-- RECORDS PROVIDED follows --

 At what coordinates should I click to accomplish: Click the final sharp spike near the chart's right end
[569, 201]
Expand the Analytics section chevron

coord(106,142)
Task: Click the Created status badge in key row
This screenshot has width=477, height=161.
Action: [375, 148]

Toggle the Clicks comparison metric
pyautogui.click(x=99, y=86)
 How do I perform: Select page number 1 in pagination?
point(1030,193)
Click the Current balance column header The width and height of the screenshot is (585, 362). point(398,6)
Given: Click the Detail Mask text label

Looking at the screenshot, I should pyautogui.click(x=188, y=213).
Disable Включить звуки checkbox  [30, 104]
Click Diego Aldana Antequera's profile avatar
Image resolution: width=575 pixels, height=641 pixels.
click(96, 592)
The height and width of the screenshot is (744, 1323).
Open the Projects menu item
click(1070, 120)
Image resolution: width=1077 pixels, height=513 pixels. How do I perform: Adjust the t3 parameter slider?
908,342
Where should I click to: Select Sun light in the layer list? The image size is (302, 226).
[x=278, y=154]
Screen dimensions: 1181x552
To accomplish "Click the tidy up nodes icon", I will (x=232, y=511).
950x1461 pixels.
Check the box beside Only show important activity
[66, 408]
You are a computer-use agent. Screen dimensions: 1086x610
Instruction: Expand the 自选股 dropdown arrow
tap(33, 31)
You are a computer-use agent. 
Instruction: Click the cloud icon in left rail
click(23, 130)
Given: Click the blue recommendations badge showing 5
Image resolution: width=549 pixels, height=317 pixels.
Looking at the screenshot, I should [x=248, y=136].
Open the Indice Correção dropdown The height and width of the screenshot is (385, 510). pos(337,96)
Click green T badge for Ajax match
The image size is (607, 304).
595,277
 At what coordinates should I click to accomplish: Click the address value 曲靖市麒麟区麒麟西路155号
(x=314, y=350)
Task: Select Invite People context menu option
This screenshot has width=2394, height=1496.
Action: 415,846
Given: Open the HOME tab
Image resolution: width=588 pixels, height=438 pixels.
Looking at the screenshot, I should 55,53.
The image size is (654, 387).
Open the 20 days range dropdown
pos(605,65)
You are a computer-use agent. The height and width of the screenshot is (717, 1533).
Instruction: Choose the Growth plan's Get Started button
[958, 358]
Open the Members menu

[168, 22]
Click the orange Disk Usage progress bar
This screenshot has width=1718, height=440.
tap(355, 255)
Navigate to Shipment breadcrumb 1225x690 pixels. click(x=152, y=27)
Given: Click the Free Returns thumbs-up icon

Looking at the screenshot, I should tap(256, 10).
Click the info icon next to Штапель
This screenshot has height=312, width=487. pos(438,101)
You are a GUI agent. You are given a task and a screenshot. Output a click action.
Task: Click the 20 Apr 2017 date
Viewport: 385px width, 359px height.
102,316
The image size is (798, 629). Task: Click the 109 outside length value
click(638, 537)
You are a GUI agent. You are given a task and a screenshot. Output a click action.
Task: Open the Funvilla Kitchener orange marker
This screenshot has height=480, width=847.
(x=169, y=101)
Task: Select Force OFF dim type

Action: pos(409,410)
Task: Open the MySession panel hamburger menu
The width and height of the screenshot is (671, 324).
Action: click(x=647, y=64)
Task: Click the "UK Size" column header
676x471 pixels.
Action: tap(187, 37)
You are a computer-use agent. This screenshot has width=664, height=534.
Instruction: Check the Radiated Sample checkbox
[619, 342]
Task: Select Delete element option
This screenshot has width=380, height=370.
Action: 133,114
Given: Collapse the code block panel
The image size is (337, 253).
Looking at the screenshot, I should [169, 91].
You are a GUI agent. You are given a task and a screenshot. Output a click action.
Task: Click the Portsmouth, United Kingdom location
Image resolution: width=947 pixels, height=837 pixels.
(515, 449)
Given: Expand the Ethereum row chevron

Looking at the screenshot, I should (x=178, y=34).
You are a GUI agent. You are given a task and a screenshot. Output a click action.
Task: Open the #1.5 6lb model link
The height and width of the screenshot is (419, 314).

-- RECORDS PROVIDED concluded --

:: AIM OF THE EXERCISE ::
Find the word "option" in the listing and copy each line that contains it.

:: EXPECTED OUTPUT ::
Task: Select Invite People context menu option
Task: Select Delete element option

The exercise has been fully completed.